Accepting Events

I there somewhere where I can find an explanation of event handling in C++? From what I understand, it’s not at all consistent with the Python version of Panda. I looked through Roaming Ralph, but it didn’t really explain anything very well.

Hey, welcome to the forums!

I advise searching the forums for ‘define_key’, that should turn up helpful results.

Well, that I get. What I want to know is how to accept non-keyboard events.

For example, just like I define keys:

define_key ("arrow_up", "", [] (const Event* e, void* data)
{
	std::cout << "It appears the up arrow has been pressed\n";
}, nullptr);

Can I define event callbacks this way?

define_event_acception ("foo-into-bar", "", [] (const CollisionHandlerEvent* event, void* data)
{
  std::cout << "It appears foo has collided into bar.\n";
}, nullptr);

I think that should work through the define_key interface, too.

Oh, I guess it does. Well, the description in the documentation was kind of misleading.

One more thing. I’m having trouble defining collision events, and nothing I can find on the forum (or especially the documentation) is helping.

NodePath foo = window->load_model (get_models (), "foo.egg");
CollisionHandlerEvent* chandler = new CollisionHandlerEvent;
chandler->add_in_pattern ("into-%in");
define_key ("into-foo.egg", "", exit, nullptr);

However, nothing happens when something collides with foo.

Try calling ls() on the NodePath to print out the node structure, and you can find the proper name of the CollisionNode (which is probably not foo.egg in this case).

foo.egg was just a placeholder in the post.

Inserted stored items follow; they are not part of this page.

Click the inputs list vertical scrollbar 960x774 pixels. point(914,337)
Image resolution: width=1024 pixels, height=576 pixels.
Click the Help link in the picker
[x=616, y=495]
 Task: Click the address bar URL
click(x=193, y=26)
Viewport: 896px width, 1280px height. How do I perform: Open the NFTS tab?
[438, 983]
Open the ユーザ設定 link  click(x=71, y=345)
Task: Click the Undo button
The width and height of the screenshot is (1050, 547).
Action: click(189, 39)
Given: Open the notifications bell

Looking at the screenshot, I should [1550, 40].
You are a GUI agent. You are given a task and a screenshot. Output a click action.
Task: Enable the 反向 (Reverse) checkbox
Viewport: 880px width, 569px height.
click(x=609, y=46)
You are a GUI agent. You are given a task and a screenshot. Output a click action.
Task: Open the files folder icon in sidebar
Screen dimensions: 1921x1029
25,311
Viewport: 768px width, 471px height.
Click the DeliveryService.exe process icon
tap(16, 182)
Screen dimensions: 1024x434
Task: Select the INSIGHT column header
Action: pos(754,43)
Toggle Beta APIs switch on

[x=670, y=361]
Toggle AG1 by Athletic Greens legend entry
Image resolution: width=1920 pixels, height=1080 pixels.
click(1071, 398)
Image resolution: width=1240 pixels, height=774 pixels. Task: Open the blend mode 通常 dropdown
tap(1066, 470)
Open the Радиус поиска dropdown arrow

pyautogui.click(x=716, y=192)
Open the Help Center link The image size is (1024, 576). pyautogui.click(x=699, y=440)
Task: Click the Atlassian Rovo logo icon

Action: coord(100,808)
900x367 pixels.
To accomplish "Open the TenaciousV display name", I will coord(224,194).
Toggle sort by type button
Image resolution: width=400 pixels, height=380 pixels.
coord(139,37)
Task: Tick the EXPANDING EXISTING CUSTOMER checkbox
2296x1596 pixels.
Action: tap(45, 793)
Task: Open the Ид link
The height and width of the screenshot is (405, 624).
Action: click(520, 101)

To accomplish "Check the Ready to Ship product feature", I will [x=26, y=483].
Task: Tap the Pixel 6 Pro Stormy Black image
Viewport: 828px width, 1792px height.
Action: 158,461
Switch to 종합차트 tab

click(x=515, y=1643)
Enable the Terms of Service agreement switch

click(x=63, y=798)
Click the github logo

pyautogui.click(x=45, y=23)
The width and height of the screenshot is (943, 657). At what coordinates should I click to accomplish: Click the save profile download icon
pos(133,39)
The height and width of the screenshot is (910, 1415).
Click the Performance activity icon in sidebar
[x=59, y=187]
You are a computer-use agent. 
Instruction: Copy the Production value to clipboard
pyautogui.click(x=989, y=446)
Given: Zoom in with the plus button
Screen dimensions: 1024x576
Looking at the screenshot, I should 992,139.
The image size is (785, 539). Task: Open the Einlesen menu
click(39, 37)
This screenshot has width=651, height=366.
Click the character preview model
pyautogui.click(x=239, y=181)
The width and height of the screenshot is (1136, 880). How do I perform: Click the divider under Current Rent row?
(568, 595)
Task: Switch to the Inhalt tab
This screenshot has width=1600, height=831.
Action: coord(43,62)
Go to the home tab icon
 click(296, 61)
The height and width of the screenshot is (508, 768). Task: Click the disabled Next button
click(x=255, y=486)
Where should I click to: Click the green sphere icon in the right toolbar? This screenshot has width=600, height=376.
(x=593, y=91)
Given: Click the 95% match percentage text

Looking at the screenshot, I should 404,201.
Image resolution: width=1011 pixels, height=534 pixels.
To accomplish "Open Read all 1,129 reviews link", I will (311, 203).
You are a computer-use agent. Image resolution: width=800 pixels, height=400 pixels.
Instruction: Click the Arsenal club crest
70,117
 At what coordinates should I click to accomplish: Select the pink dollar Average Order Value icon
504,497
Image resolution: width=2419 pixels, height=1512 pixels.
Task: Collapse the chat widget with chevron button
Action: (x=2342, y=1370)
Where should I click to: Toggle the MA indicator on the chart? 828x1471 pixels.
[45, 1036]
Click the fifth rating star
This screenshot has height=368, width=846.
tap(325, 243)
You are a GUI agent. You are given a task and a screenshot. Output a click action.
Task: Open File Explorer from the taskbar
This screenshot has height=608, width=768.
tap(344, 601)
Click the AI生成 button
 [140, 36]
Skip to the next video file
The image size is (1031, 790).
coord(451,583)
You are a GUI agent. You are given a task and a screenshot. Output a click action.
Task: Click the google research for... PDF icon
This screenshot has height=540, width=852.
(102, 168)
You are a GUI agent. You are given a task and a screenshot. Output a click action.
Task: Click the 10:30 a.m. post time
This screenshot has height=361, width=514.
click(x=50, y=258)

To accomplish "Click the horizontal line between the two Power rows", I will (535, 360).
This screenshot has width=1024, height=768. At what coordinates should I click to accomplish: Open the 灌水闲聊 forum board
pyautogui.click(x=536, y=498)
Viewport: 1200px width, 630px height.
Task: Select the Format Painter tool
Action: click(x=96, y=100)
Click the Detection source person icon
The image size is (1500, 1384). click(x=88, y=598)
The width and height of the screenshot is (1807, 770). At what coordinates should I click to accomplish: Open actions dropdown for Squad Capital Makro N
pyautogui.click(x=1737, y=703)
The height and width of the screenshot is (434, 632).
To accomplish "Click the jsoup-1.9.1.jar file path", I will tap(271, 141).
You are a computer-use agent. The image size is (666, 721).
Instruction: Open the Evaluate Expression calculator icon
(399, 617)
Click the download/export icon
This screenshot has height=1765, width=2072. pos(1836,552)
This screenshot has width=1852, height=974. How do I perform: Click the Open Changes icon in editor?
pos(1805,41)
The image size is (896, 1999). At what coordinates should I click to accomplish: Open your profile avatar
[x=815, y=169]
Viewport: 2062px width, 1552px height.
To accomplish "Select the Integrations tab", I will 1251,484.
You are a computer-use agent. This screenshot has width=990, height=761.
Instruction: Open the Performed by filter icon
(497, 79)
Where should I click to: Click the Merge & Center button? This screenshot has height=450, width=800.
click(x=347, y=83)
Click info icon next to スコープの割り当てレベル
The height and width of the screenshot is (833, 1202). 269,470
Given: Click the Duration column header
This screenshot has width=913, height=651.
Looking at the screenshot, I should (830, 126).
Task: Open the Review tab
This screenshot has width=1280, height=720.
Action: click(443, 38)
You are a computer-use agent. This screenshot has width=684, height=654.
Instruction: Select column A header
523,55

This is what was printed. I was using “ship.egg” as the name. Is this correct?

ModelRoot ship.egg
  PandaNode 
    PandaNode RootFrame T:m(hpr 0 90 0 scale 1 1 -1)
      PandaNode Plane T:m(hpr 0 -90 0 scale 0.05)
        GeomNode  (1 geoms: S:(MaterialAttrib TextureAttrib TransparencyAttrib))
  ModelRoot gun.egg T:(pos -0.065 -0.005 0)
    PandaNode 
      PandaNode RootFrame T:m(hpr 0 90 0 scale 1 1 -1)
        PandaNode Circle_001 T:m(hpr 0 -90 0 scale 0.05)
          GeomNode  (1 geoms: S:(MaterialAttrib TextureAttrib TransparencyAttrib))
  ModelRoot gun.egg T:(pos 0.065 -0.005 0)
    PandaNode 
      PandaNode RootFrame T:m(hpr 0 90 0 scale 1 1 -1)
        PandaNode Circle_001 T:m(hpr 0 -90 0 scale 0.05)
          GeomNode  (1 geoms: S:(MaterialAttrib TextureAttrib TransparencyAttrib))

Here’s a minimal example. What am I doing wrong?

#include <pandaFramework.h>
#include <collisionHandlerEvent.h>

PandaFramework framework;
WindowFramework* window;
CollisionHandlerEvent* chandler;
NodePath foo, bar;

void move_foo (const Event* event, void* data) {foo.set_z (foo.get_z () - 0.1);}
void quit (const Event* event, void* data) {exit (0);}

void init ()
{
	window = framework.open_window ();
	window->setup_trackball ();
	window->set_lighting (true);
	window->enable_keyboard ();
	
	chandler = new CollisionHandlerEvent ();
	
	foo = window->load_model (framework.get_models (), "foo");
	bar = window->load_model (framework.get_models (), "bar");
	foo.reparent_to (window->get_render ());
	bar.reparent_to (window->get_render ());
}

int main (int argc, char** argv)
{
	framework.open_framework (argc, argv);
	
	init ();
	
	foo.set_z (3);
	bar.set_z (-3);
	
	chandler->add_in_pattern ("%in-into-%fn");
	framework.define_key ("arrow_down-repeat", "", move_foo, NULL);
	framework.define_key (foo.get_name () + "-into-" + bar.get_name (),
		"Quit", quit, NULL);
	
	framework.main_loop ();
}

Neither of the models has any collision geometry or collision solids. I don’t understand how you’re trying to collide two pieces of visible geometry with each other.

How would I go about making a model have collision geometry?

Please check out the section about collisions in the manual.

I did, but it doesn’t seem to explain how I would use the same mesh as the visible geometry.

You can set up a model to be used as ‘into’ geometry by calling set_collide_mask on the NodePath. (That’s the inefficient way. The more efficient way would be to put a tag in the .egg file so that it is automatically converted to collision geometry when loaded. There are many resources on the forums about this).

However, you can’t collide two mesh geometries with each other. You’ll need to let a collision solid collide into a mesh geometry, or a solid into a solid.